**Given entries**
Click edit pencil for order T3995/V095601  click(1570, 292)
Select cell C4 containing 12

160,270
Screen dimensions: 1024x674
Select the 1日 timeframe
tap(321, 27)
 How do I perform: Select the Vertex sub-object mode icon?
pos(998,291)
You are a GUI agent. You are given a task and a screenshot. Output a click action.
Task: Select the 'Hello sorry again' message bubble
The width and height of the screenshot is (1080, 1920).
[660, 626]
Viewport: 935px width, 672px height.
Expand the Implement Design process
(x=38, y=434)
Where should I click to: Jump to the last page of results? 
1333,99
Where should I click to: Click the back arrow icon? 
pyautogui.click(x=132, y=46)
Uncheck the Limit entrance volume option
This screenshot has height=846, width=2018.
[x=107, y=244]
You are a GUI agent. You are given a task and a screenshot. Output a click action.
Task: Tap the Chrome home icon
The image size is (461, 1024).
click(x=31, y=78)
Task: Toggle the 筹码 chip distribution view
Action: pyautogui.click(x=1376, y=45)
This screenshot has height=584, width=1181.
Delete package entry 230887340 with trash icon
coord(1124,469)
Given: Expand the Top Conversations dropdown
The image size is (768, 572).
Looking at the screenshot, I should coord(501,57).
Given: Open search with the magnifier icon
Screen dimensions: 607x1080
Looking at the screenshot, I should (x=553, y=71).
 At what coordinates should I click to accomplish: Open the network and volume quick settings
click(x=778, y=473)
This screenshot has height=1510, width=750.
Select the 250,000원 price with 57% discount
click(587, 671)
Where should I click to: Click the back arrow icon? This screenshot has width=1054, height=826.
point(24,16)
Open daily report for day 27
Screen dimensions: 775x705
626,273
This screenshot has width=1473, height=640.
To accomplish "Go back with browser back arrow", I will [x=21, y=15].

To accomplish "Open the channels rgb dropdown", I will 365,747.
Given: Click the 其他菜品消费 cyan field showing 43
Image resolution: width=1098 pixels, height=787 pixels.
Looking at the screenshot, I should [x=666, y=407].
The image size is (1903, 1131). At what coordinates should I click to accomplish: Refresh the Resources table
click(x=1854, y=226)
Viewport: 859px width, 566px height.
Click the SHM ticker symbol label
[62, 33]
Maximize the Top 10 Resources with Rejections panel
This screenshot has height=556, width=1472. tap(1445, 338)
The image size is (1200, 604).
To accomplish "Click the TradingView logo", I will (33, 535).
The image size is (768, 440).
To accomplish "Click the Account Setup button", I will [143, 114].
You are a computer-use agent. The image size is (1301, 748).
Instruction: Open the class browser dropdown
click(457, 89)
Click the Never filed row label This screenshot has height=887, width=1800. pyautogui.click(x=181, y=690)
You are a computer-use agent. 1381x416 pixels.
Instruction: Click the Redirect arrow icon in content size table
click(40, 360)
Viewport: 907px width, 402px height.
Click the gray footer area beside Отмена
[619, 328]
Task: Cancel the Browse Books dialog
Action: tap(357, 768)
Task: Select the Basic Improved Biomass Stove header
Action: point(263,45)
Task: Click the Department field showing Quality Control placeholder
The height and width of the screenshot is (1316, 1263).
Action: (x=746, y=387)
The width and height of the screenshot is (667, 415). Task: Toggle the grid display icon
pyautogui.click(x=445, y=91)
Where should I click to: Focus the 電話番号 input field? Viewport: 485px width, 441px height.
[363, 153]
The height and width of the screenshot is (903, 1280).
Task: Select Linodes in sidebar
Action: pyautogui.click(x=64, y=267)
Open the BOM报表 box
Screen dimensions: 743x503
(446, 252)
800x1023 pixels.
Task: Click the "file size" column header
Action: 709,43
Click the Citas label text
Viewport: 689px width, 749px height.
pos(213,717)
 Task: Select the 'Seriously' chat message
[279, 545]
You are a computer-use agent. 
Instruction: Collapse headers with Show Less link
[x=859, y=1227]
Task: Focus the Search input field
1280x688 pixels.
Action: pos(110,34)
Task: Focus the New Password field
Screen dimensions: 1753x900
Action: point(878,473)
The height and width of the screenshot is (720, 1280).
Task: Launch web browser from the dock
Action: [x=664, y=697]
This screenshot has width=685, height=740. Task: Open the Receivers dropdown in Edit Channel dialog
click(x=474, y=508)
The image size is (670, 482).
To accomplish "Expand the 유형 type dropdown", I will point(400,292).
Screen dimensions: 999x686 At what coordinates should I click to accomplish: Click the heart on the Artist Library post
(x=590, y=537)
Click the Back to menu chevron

**What the task requires**
In your answer, include only the lines above starting at the line that holds "The image size is (1903, 1131)." and ending at the line that holds "Viewport: 907px width, 402px height.", copied exactly.

**Problem solution**
The image size is (1903, 1131). At what coordinates should I click to accomplish: Refresh the Resources table
click(x=1854, y=226)
Viewport: 859px width, 566px height.
Click the SHM ticker symbol label
[62, 33]
Maximize the Top 10 Resources with Rejections panel
This screenshot has height=556, width=1472. tap(1445, 338)
The image size is (1200, 604).
To accomplish "Click the TradingView logo", I will (33, 535).
The image size is (768, 440).
To accomplish "Click the Account Setup button", I will [143, 114].
You are a computer-use agent. The image size is (1301, 748).
Instruction: Open the class browser dropdown
click(457, 89)
Click the Never filed row label This screenshot has height=887, width=1800. pyautogui.click(x=181, y=690)
You are a computer-use agent. 1381x416 pixels.
Instruction: Click the Redirect arrow icon in content size table
click(40, 360)
Viewport: 907px width, 402px height.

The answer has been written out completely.